(Saved data entries)
_____

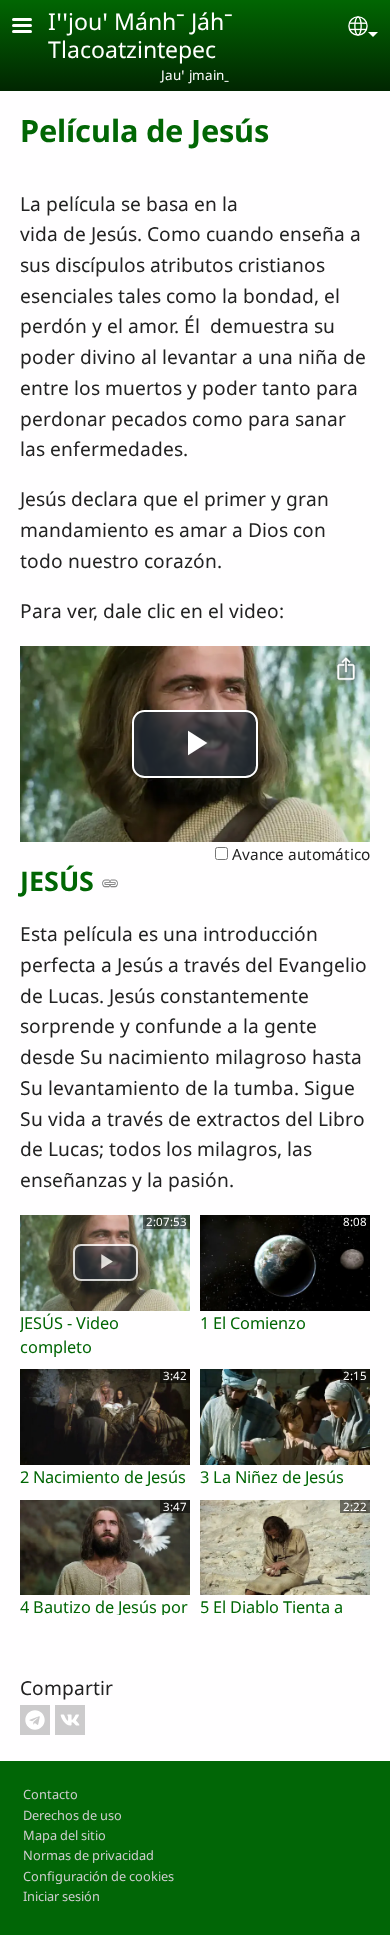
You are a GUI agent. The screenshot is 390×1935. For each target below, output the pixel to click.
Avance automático (299, 854)
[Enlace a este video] (110, 883)
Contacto (50, 1794)
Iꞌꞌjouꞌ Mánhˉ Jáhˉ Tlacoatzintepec (140, 35)
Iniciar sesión (61, 1896)
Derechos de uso (72, 1815)
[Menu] (34, 27)
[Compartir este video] (346, 670)
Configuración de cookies (98, 1876)
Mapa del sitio (64, 1835)
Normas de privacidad (88, 1855)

_____

Work to be completed:
Write out, please, only the lines from the one with "[Enlace a este video] (110, 883)" through the last line above, both included and unchanged.

Answer:
[Enlace a este video] (110, 883)
Contacto (50, 1794)
Iꞌꞌjouꞌ Mánhˉ Jáhˉ Tlacoatzintepec (140, 35)
Iniciar sesión (61, 1896)
Derechos de uso (72, 1815)
[Menu] (34, 27)
[Compartir este video] (346, 670)
Configuración de cookies (98, 1876)
Mapa del sitio (64, 1835)
Normas de privacidad (88, 1855)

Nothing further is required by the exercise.